Dienstag, 29. März 2011

Wahlmüll (1)

Wahlen laufen unter konkreten Bedingungen ab. Sie sind langfristig nur bedingt aussagefähig. Man kann dabei die Wähler in „Typen“ einteilen.

Die eine Wählergruppe sind die „konservativen“ Wähler. Das ist nicht als politische Ausrichtung gemeint. Es geht hier um jene Menschen, die an einer irgendwann getroffenen Entscheidung fast bedingungslos festhalten. Gemeint sind also beispielsweise diejenigen, für die die SPD immer noch „rot“ ist, sozusagen „Arbeiterpartei“ oder die „Grünen“ sind noch die Partei der Steine werfenden 68er Aufrührer. Meist sind diese Wähler „verpackungsgläubig“, also für sie ist sicher, dass eine Partei, die sich „christlich“ nennt, dadurch auch christlich ist. Schon die Frage, ob Jesus Christus CDU oder CSU wählen würde, erscheint ihnen als gröbste Blasphemie, denn eine solche Frage schließt ja ein Nein als Antwortmöglichkeit ein.
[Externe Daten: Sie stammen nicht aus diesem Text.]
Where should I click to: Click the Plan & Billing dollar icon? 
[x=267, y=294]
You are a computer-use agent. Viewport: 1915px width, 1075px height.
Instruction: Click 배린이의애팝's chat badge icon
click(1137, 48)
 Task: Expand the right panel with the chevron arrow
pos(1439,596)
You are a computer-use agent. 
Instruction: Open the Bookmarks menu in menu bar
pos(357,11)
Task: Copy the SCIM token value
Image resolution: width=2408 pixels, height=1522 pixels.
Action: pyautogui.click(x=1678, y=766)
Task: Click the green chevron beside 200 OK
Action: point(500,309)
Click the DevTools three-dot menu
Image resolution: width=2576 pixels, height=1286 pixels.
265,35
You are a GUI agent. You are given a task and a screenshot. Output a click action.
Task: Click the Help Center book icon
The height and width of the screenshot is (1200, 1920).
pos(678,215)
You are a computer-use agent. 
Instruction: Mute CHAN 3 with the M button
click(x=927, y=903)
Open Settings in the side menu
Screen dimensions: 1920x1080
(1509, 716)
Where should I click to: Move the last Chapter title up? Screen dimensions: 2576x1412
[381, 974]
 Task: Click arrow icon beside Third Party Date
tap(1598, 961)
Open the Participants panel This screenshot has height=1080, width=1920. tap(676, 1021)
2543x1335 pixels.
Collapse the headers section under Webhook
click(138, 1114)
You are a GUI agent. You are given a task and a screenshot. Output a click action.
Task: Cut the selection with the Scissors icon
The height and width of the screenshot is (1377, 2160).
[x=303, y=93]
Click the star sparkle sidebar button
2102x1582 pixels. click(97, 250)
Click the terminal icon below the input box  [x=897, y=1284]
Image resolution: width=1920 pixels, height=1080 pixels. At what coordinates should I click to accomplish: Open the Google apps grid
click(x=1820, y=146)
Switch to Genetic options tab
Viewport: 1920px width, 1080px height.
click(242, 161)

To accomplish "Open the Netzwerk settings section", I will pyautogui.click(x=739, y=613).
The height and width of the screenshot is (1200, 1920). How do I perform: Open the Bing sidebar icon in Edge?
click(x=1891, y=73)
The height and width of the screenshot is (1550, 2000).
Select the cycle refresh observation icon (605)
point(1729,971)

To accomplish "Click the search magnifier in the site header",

Der wichtigste Erfolg Jahrzehnte langen antikommunistischen Kampfes auf verschiedensten Ebenen (von BLÖD bis Berufsverbot) ist die restlose Zerschlagung dieser Gruppe, soweit sie in kommunistischer Tradition gestanden hat. Über vergreiste Parteimitglieder, die sich selbst wählen, muss nicht geredet werden, auch wenn es traurig ist, wie viele reale Kampferfahrung mit diesen Menschen wegstirbt.

Eine zweite Gruppe sind so genannte „Pragmatiker“. Sie haben eine unterschiedlich gut ausgeprägte politische „Meinung“, glauben aber besonders klug abzuwägen. Meist ist ihre Meinung kurzfristig orientiert. Als Beispiel: Wenn das Bild eines friedlichen Demonstranten durch die Medien geht, dem ein Herr Mappus die Augen ausschießen ließ, heißt für sie die Formel „Mappus muss weg!“ Sie verfolgen dabei Prognosen und Trends, um den Zug zu erwischen, mit dem ihr Minimalziel am ehesten erreichbar scheint. Problematisch ist dabei die Kurzfristigkeit des Herangehens: Die aktuellen Versprechungen der Opposition werden aufgegriffen, die wichtig erscheinen, unabhängig davon, ob die aktuelle Opposition vorher als Regierungspartei dasselbe schlimmer gemacht hat. Diese Wähler greifen normalerweise nicht nach Außenseitern.
Beide Wählergruppen bilden das wesentliche, die Verhältnisse verfestigende Gerüst.

Man darf die dritte Gruppe nicht übersehen. Nennen wir sie „Überzeugungstäter“. Da sie „an den Rändern“ am auffälligsten sind, unterschiebt man ihnen gern „Extremismus“. Das ist insofern falsch, weil es natürlich auch FDP-Wähler gibt, die davon überzeugt sind, dass die Stärksten auserlesen werden müssen, weil sie selbst die Stärksten zu sein glauben – und die Partei für die Partei der Starken hielten. Zumindest in der FDP-Wählerschaft gibt es wohl gerade Identitätsprobleme. Normalerweise wechseln diese Wähler ihren Liebling gar nicht; mitunter werden sie schreckliche Renegaten, die dann auf ihre früheren Freunde eindreschen.